● **SELECTED EXTRACT**:
>>>

Sunday, June 22, 2008

Sunday thoughts on burning hearts and God providing

22 June 2008

Happy Sunday!
I love how Sundays are like little mini-holidays in our world-- a day of rest and renewal for what lies ahead.
Wayne and I were surprised to find that due to an unexpected expense yesterday, our savings are at an end and he still has no job in sight. This leaves us with less than 300 bucks, pretty scary considering we have a pay-or-get-cut-off utility bill of $250 due tomorrow and a rent payment of $615 due on the 1st and no money due to come in until a huge check on the 8th. Moments like these, I used to panic. But thank God, I have found that He has always provided when we have been in need, and this will be no different. I’m really looking forward to seeing how He will do so, seeing as how I am totally and completely out of ideas! Hah.
Wayne has finally agreed to go to Labor Ready on Monday and do some quick and difficult earning at the temp agency for trades workers until we can figure it out. It wont pay our bills, but it’s a start, and we have some very exciting prospects for jobs for him in the works.
I’ve been doing well with my Travel Agency but I’m not making nearly enough because airplane tickets are only bringing in a six dollar commission! I also just yesterday discovered that yahoo mail is really rotten about their spam filtering and that I had more than ten emails from friends requesting travel in my spam inbox!!!! Some of them were from months ago! (if that’s you, I’m sooo sorry!!! I will be diligent about checking my spam inbox from now on!)

<<<

● **PROBLEM DETAILS**: Please transcribe the part of the Sunday blog post starting with "Wayne has finally" and going on through "from now on!)". The material after this point isn't needed.

● **INFORMATION SHOWN**:
>>>

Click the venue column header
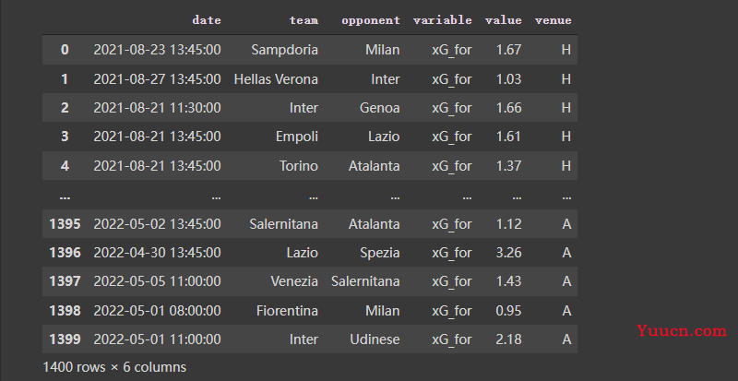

<<<
>>>

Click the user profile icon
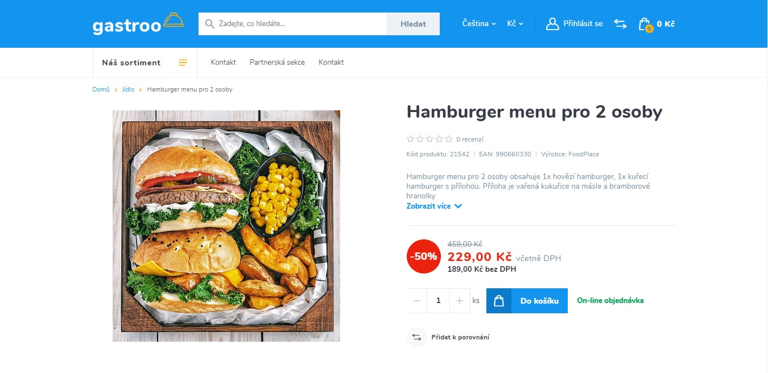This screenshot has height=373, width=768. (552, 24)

<<<

● **WORKED SOLUTION**:
Wayne has finally agreed to go to Labor Ready on Monday and do some quick and difficult earning at the temp agency for trades workers until we can figure it out. It wont pay our bills, but it’s a start, and we have some very exciting prospects for jobs for him in the works.
I’ve been doing well with my Travel Agency but I’m not making nearly enough because airplane tickets are only bringing in a six dollar commission! I also just yesterday discovered that yahoo mail is really rotten about their spam filtering and that I had more than ten emails from friends requesting travel in my spam inbox!!!! Some of them were from months ago! (if that’s you, I’m sooo sorry!!! I will be diligent about checking my spam inbox from now on!)